General nutritional assessment: Weight-for-height Z-score, MUAC, serum albumin, CBC (anaemia pattern), serum calcium, Vitamin D (25-OH), Vitamin A, PT/INR (Vitamin K status), serum zinc.
CLINICAL PEARL
Always measure total serum IgA alongside anti-tTG IgA — this is the most commonly missed step in coeliac screening. Selective IgA deficiency occurs in 2–3% of coeliac disease patients (up to 10 times the prevalence in the general population), and these patients will have a normal or undetectable anti-tTG IgA despite active coeliac disease. If you order anti-tTG IgA alone and the patient is IgA-deficient, you will have a falsely reassuring normal result.

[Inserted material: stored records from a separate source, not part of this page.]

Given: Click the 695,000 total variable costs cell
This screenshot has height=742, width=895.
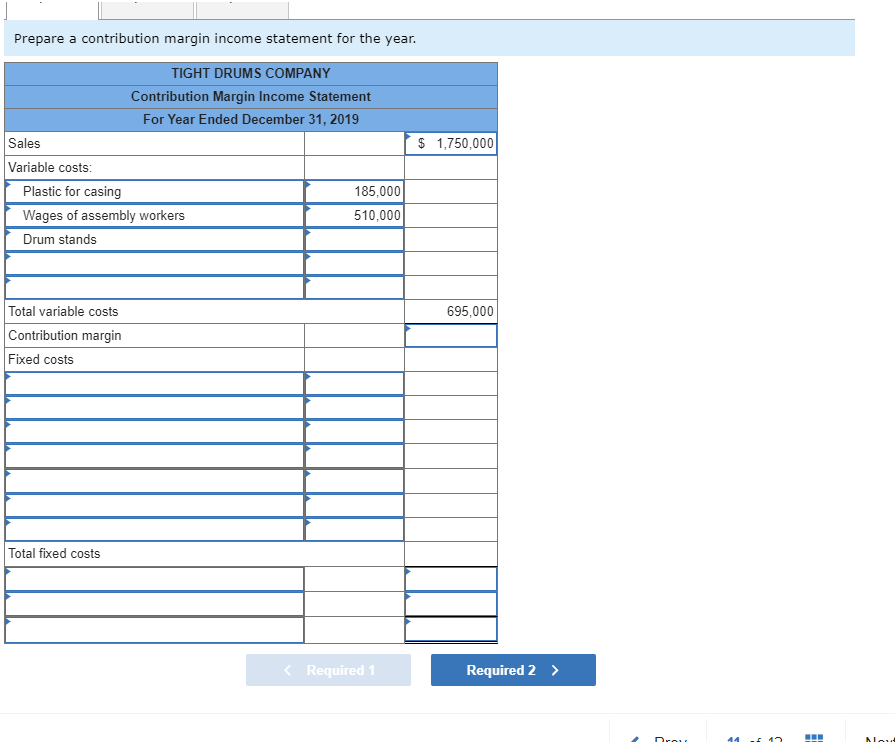Looking at the screenshot, I should click(450, 311).
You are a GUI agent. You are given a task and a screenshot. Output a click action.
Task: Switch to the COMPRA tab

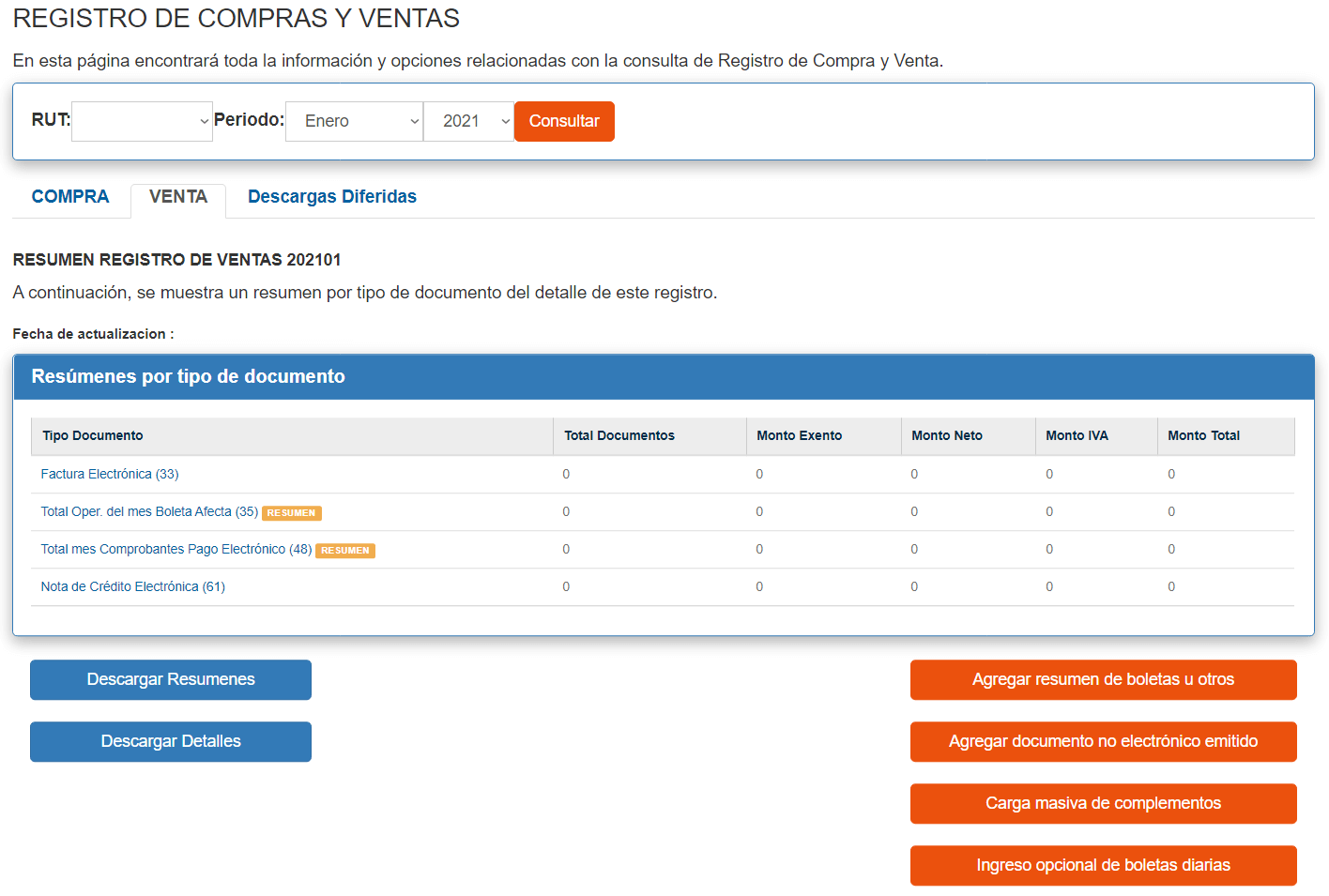coord(70,197)
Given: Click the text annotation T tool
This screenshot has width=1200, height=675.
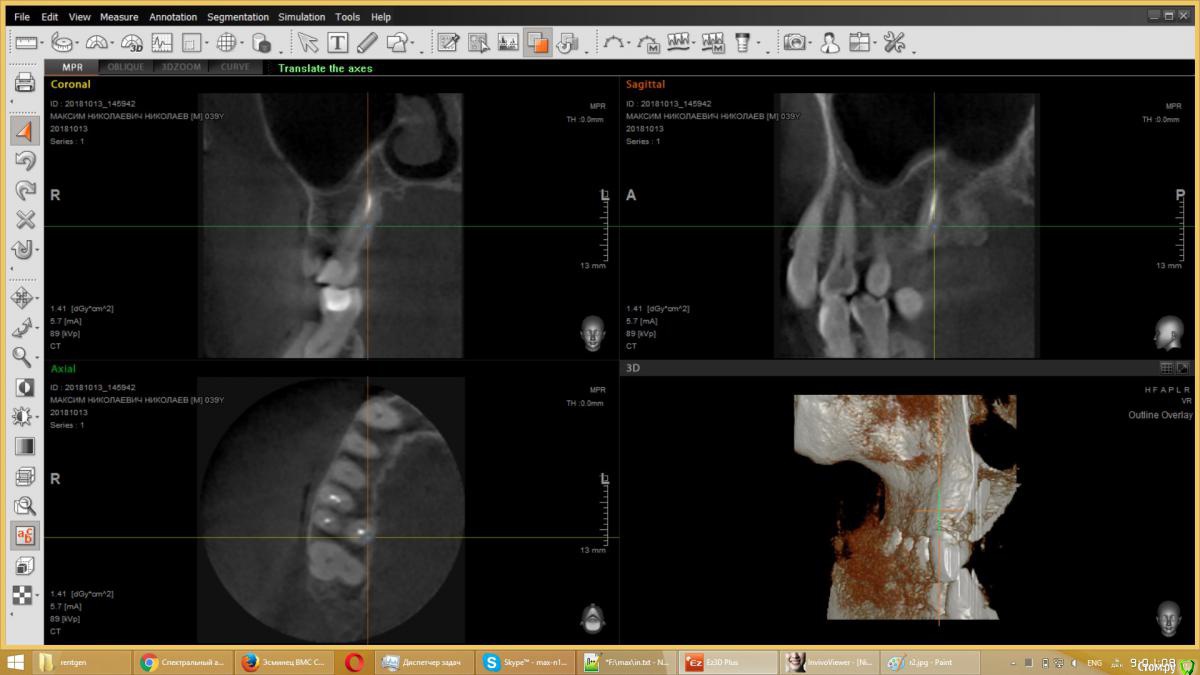Looking at the screenshot, I should [338, 42].
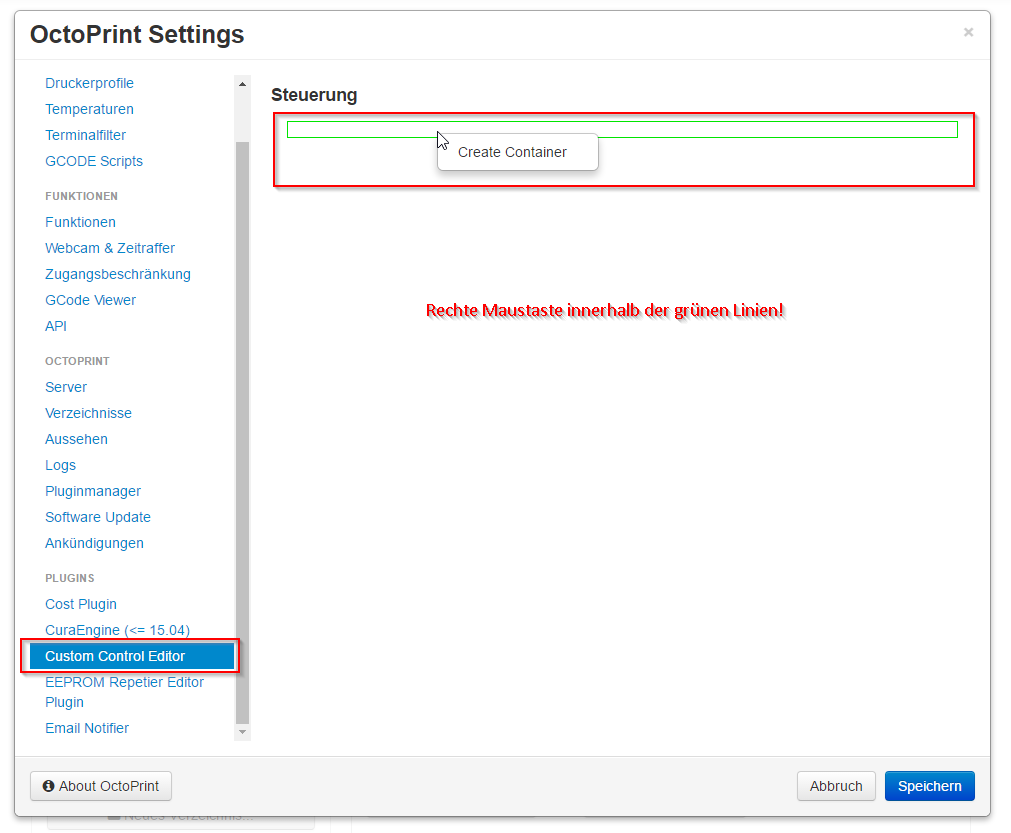Open the Pluginmanager page
This screenshot has height=833, width=1011.
click(93, 491)
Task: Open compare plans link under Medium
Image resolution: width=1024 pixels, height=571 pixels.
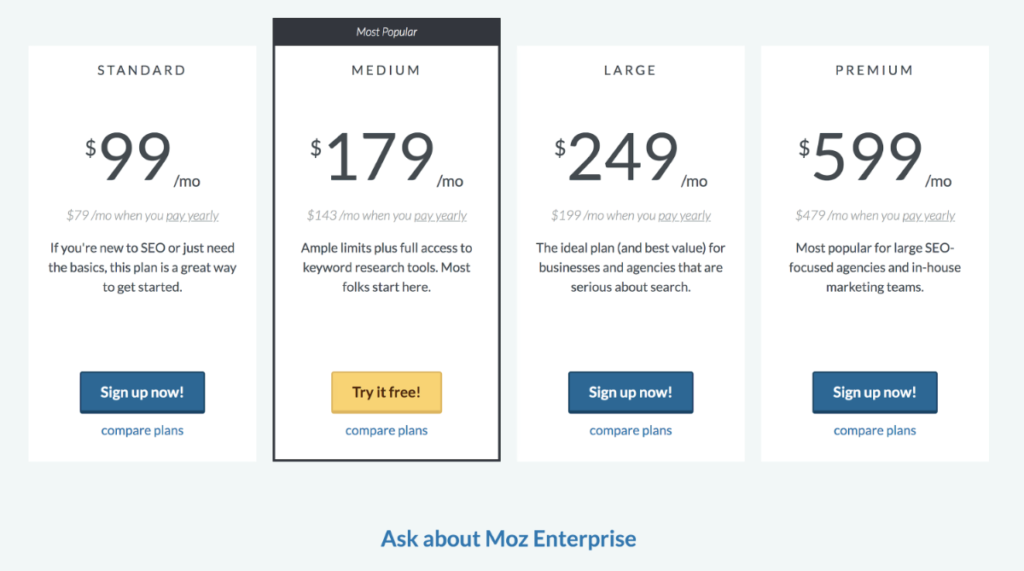Action: tap(387, 431)
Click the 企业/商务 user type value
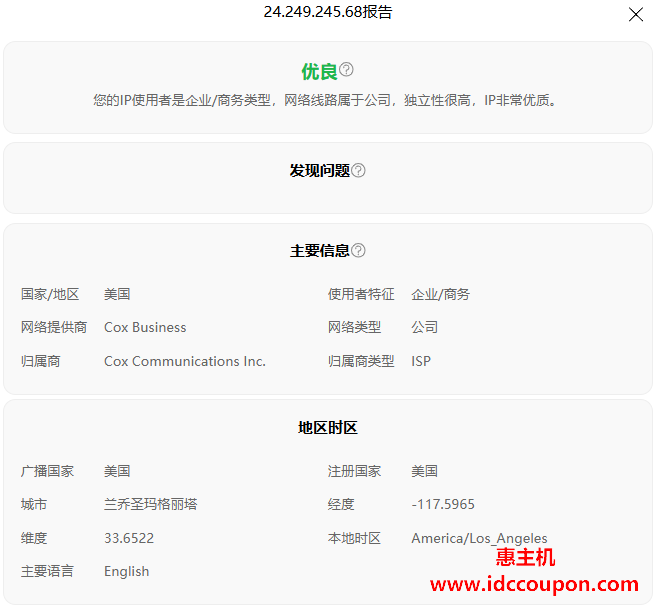 (440, 294)
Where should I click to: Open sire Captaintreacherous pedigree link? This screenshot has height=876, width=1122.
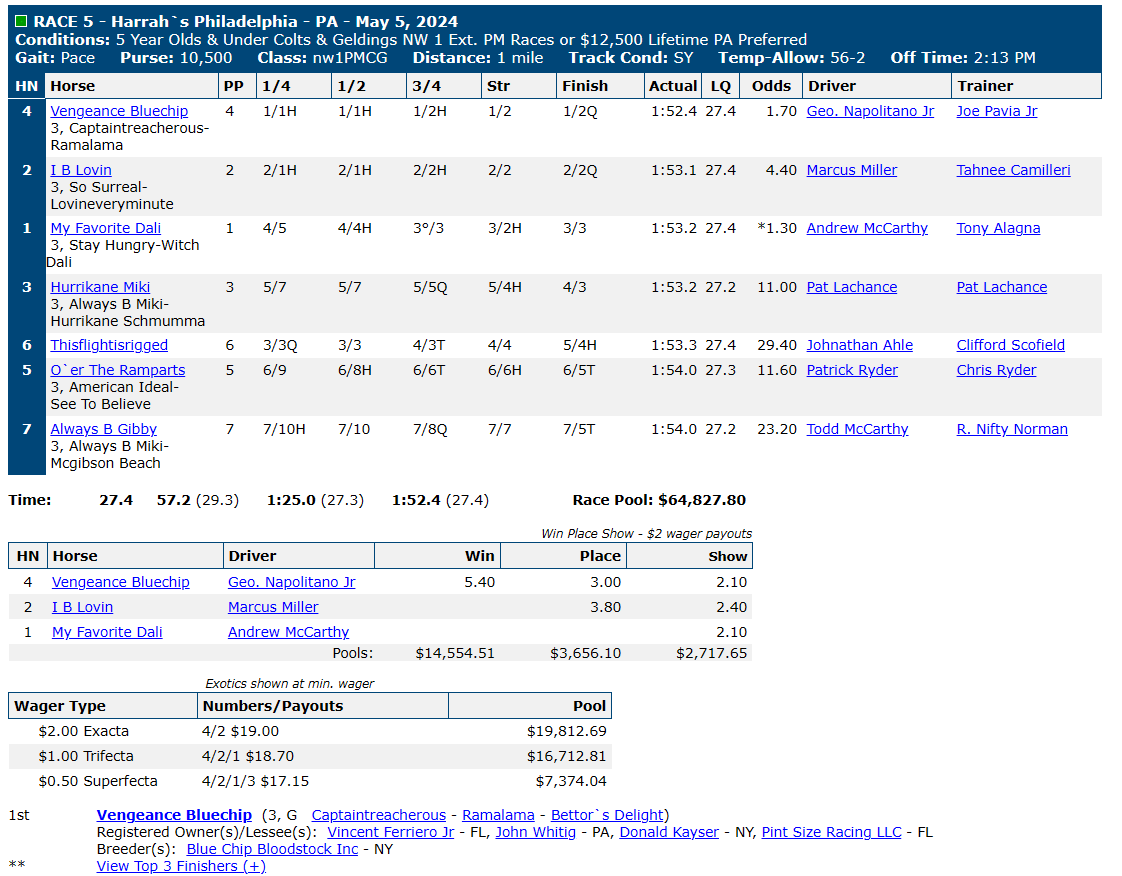[x=379, y=815]
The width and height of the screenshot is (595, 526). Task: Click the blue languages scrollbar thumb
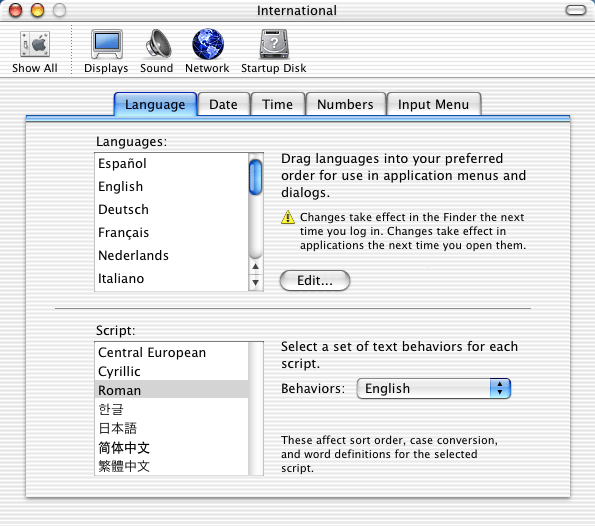point(256,177)
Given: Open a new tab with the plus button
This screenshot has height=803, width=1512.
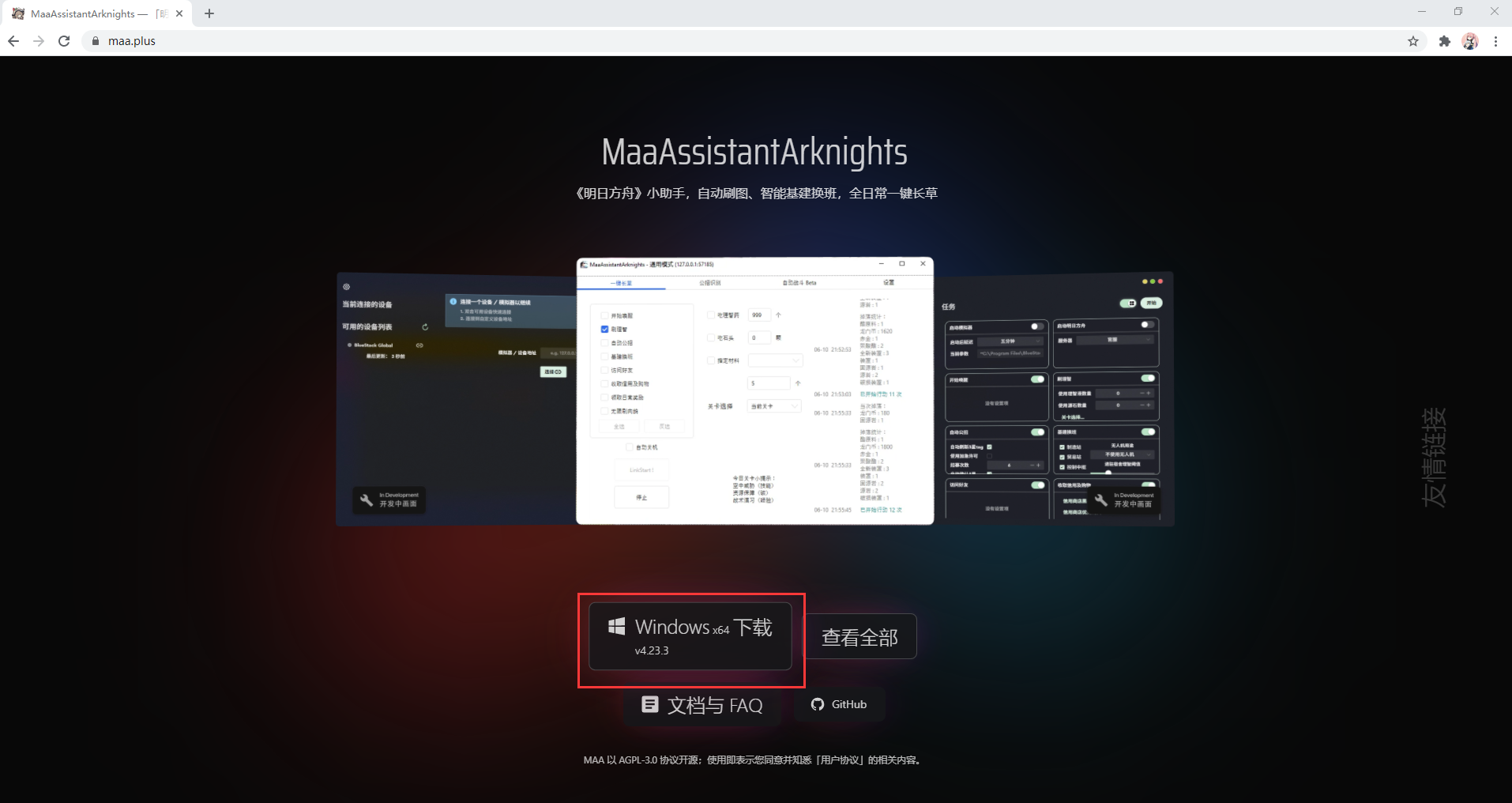Looking at the screenshot, I should [x=209, y=13].
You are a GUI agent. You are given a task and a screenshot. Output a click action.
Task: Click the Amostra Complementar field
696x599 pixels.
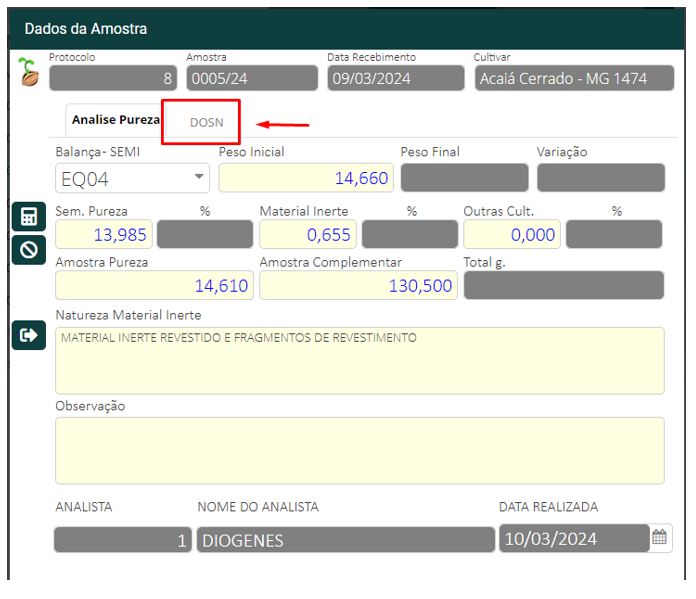tap(358, 285)
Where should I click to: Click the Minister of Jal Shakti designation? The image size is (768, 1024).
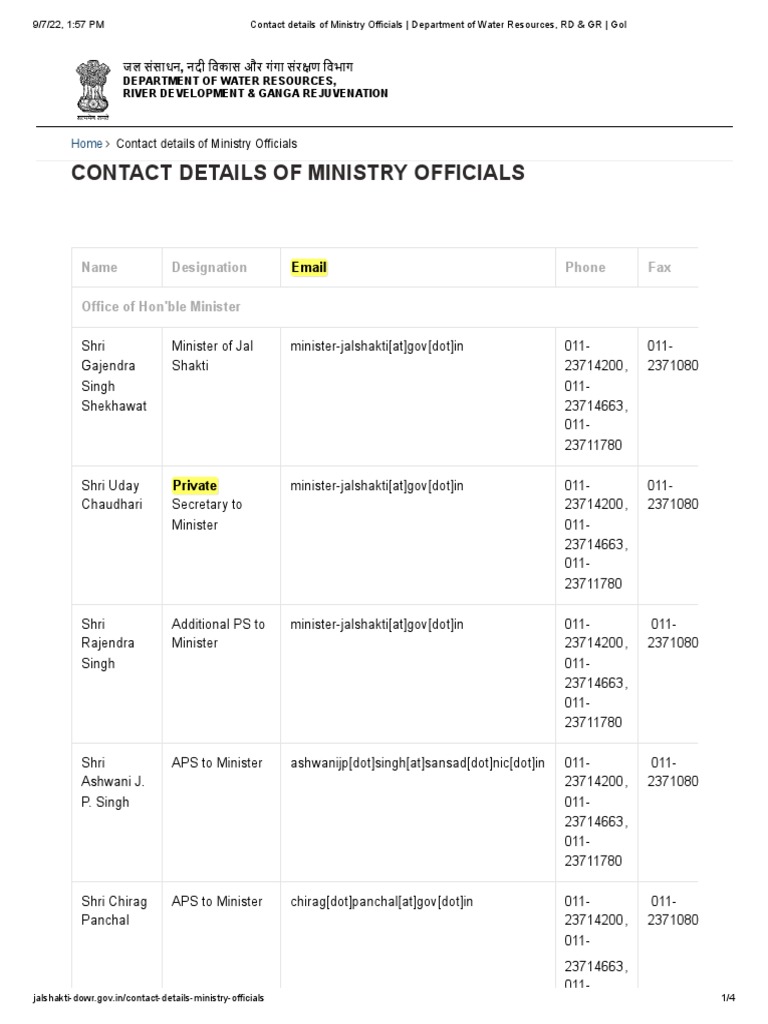212,356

The solution is simple: always add total serum IgA to the request. If total IgA is deficient, switch to IgG-based testing (anti-tTG IgG or anti-DGP IgG). A second key trap: children on a gluten-free diet before serology is performed will have negative anti-tTG IgA — the antibody titres fall rapidly after gluten withdrawal. Always perform serology WHILE the patient is eating gluten (a gluten challenge may be needed if the diet has already been changed).